Using your compiler flags
Disassembly of section .text:
08020000 <_start>:
8020000: e002 b.n 8020008 <skip>
8020002: 46c0 nop ; (mov r8, r8)
8020004: 00000064 andeq r0, r0, r4, rrx
08020008 <skip>:
8020008: 4678 mov r0, pc
802000a: 4907 ldr r1, [pc, #28] ; (8020028 <gotbase+0x10>)
802000c: 4008 ands r0, r1
802000e: 4902 ldr r1, [pc, #8] ; (8020018 <gotbase>)
8020010: 1840 adds r0, r0, r1
8020012: f000 f80b bl 802002c <centry>
8020016: e7fe b.n 8020016 <skip+0xe>
08020018 <gotbase>:
8020018: 00000064 andeq r0, r0, r4, rrx
802001c: 08020000 stmdaeq r2, {} ; <UNPREDICTABLE>
8020020: 00000044 andeq r0, r0, r4, asr #32
8020024: 00000040 andeq r0, r0, r0, asr #32
8020028: ffff0000 ; <UNDEFINED> instruction: 0xffff0000
0802002c <centry>:
802002c: b510 push {r4, lr}
802002e: 4654 mov r4, r10
8020030: 2205 movs r2, #5
8020032: 4b08 ldr r3, [pc, #32] ; (8020054 <centry+0x28>)

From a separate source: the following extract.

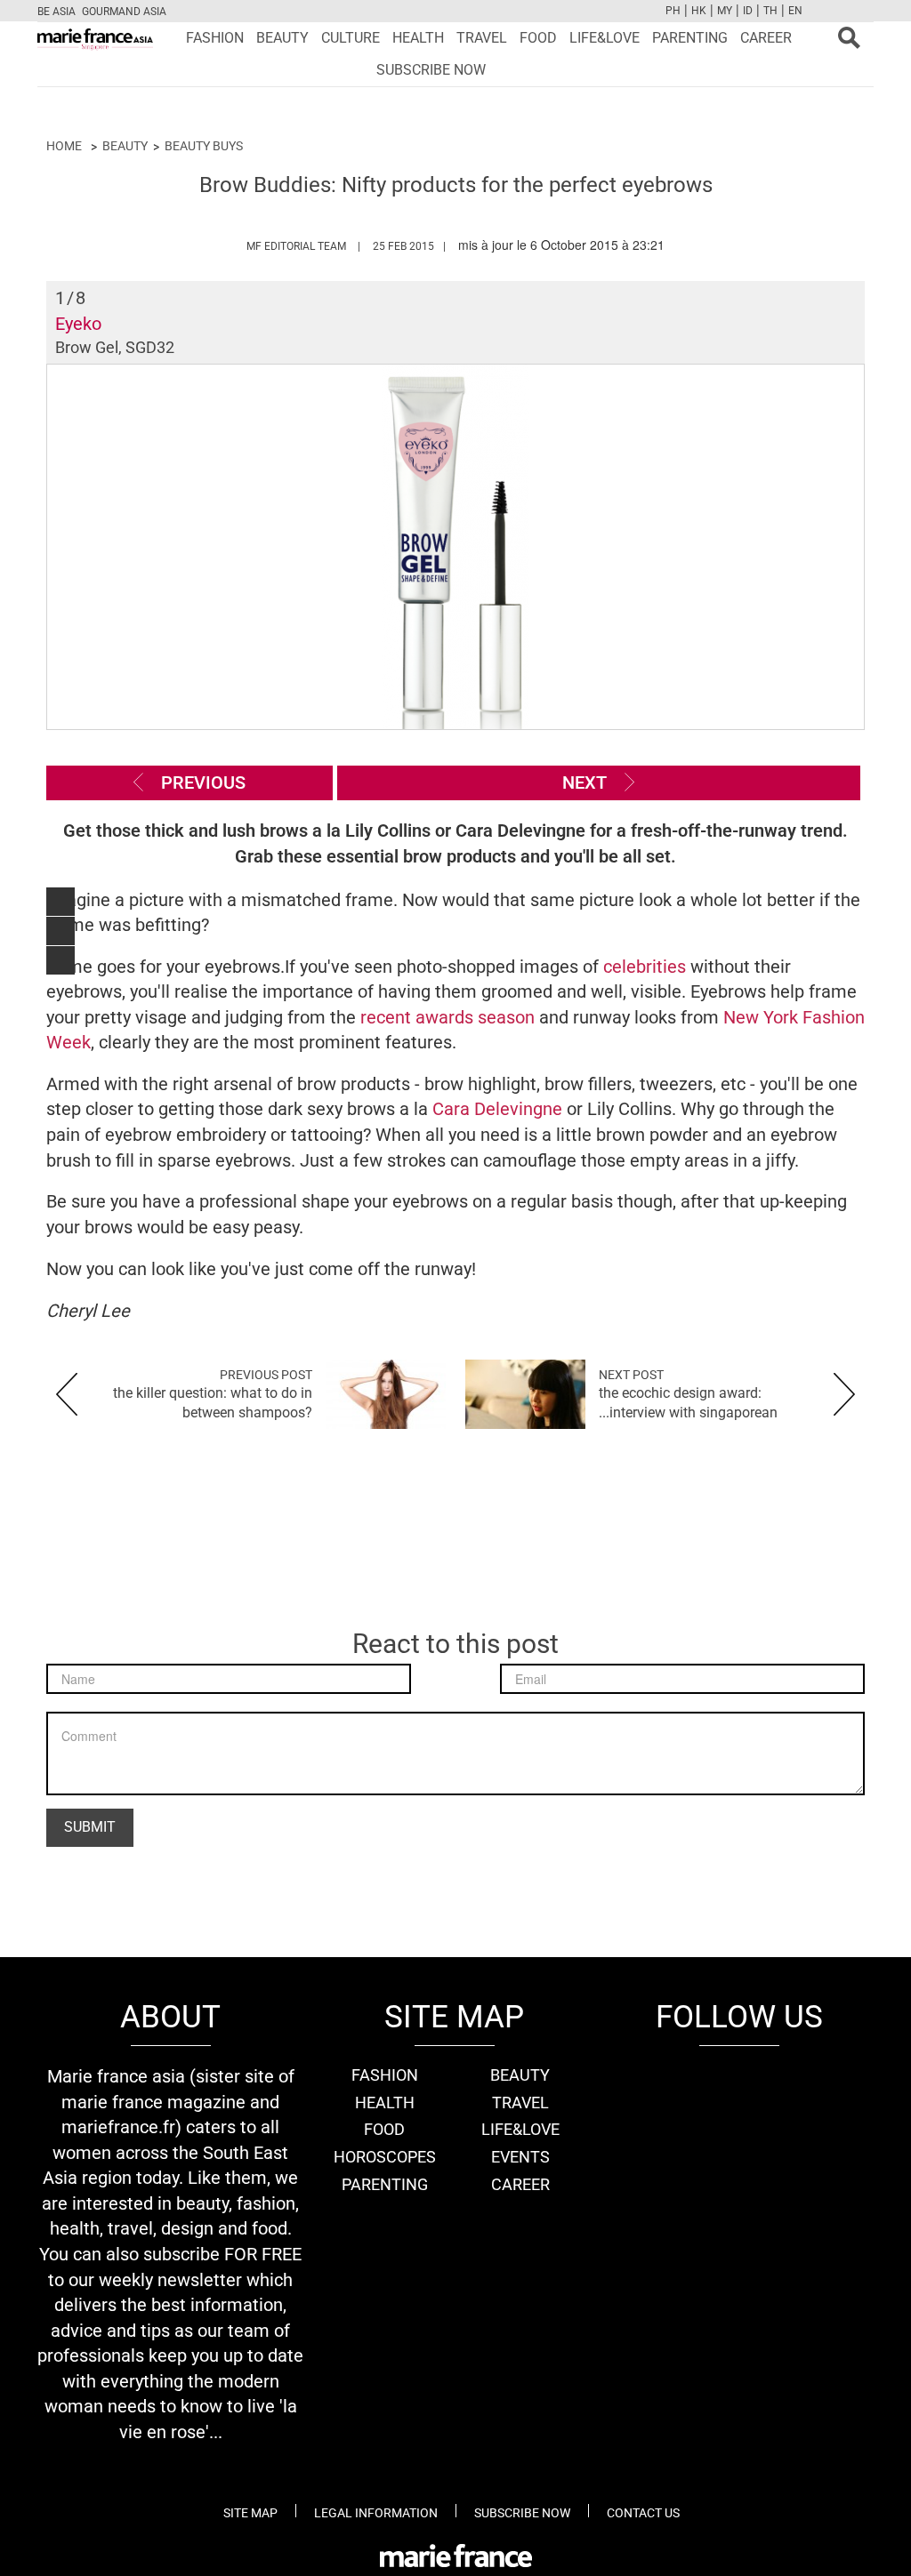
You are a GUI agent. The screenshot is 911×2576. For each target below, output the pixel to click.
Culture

8020034: 58e3 ldr r3, [r4, r3]
8020036: 601a str r2, [r3, #0]
8020038: 4b07 ldr r3, [pc, #28] ; (8020058 <centry+0x2c>)
802003a: 58e3 ldr r3, [r4, r3]
802003c: 3201 adds r2, #1
802003e: 204d movs r0, #77 ; 0x4d
8020040: 601a str r2, [r3, #0]
8020042: f000 f80d bl 8020060 <fun>
8020046: 4b05 ldr r3, [pc, #20] ; (802005c <centry+0x30>)
8020048: 58e3 ldr r3, [r4, r3]
802004a: 6018 str r0, [r3, #0]
802004c: bc10 pop {r4}
802004e: bc01 pop {r0}
8020050: 4700 bx r0
8020052: 46c0 nop ; (mov r8, r8)
8020054: 00000000 andeq r0, r0, r0
8020058: 00000008 andeq r0, r0, r8
802005c: 00000004 andeq r0, r0, r4
08020060 <fun>:
8020060: 3003 adds r0, #3
8020062: 4770 bx lr
Disassembly of section .got:
08020064 <.got>:
8020064: 20000000 andcs r0, r0, r0
8020068: 20000004 andcs r0, r0, r4
802006c: 20000008 andcs r0, r0, r8
which changes it to use this
802002e: 4654 mov r4, r10
but notice that the tools do not set r10, you have to add code to point r10 to the GOT for this to work at all even at the linked address.
So again the GOT itself does not move, thats the whole point, the contents change to point at the relocated location for .data/.bss. See the last example above the GOT is in the same place but the addresses for x,y,z have changed to reflect their new location. The disassembly shows linked address based addresses, but if you link for a different address, and compare just the machine code you will see it doesnt change, the instructions used are pc-relative.